**Problem to work on:**
Each entry has to be given again in its exact wording, and no picture may appear in the result.

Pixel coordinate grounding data
+ + + +
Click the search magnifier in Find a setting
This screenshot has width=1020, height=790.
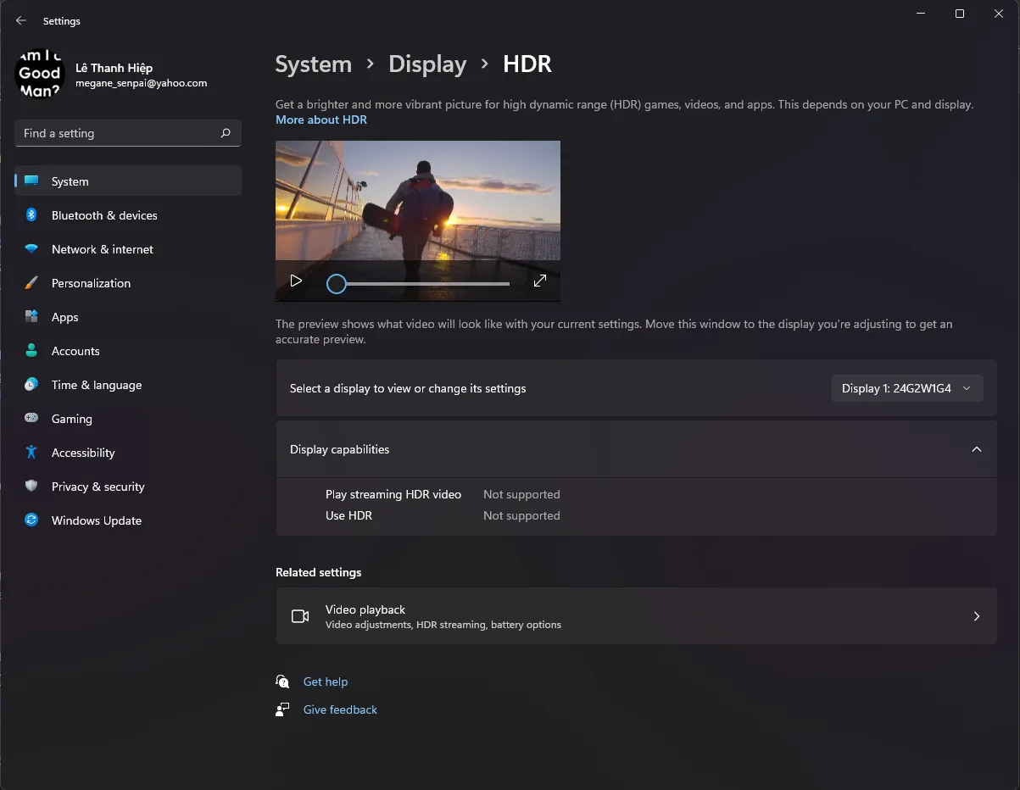tap(225, 133)
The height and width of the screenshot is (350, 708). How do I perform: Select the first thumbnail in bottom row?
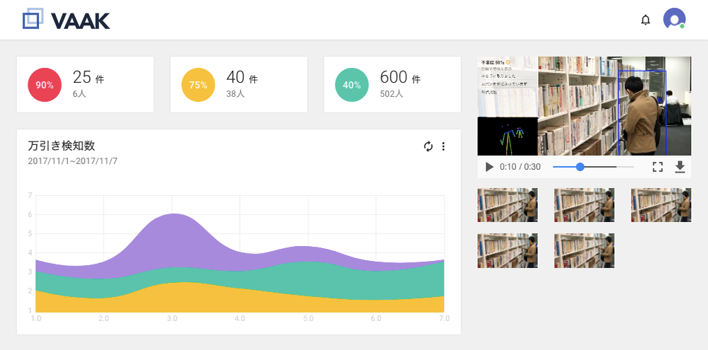click(x=508, y=250)
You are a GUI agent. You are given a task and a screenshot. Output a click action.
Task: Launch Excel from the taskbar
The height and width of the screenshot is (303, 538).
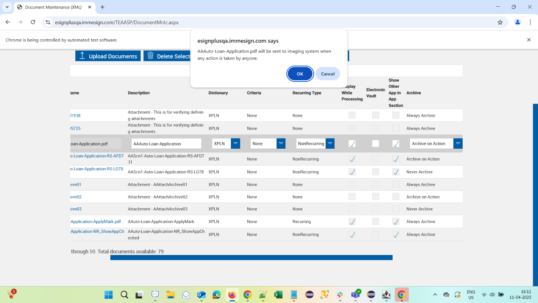tap(278, 295)
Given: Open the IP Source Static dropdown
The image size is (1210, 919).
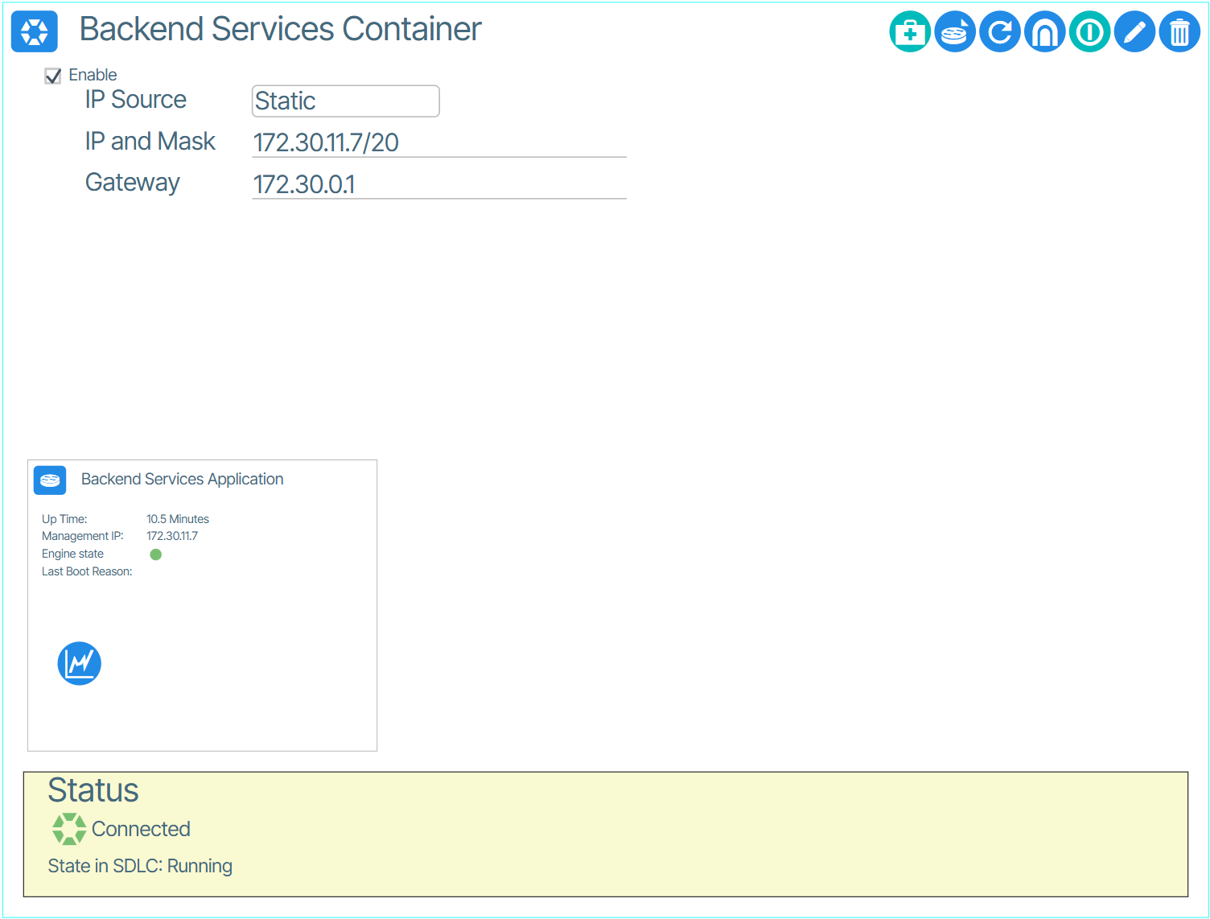Looking at the screenshot, I should tap(346, 101).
+ + + +
**Answer section:**
Click the search magnifier in Find a setting
This screenshot has width=1020, height=790.
tap(225, 133)
The height and width of the screenshot is (350, 708). How do I perform: Select the first thumbnail in bottom row?
click(x=508, y=250)
You are a GUI agent. You are given a task and a screenshot. Output a click action.
Task: Launch Excel from the taskbar
The height and width of the screenshot is (303, 538).
tap(278, 295)
Given: Open the IP Source Static dropdown
The image size is (1210, 919).
Looking at the screenshot, I should tap(346, 101).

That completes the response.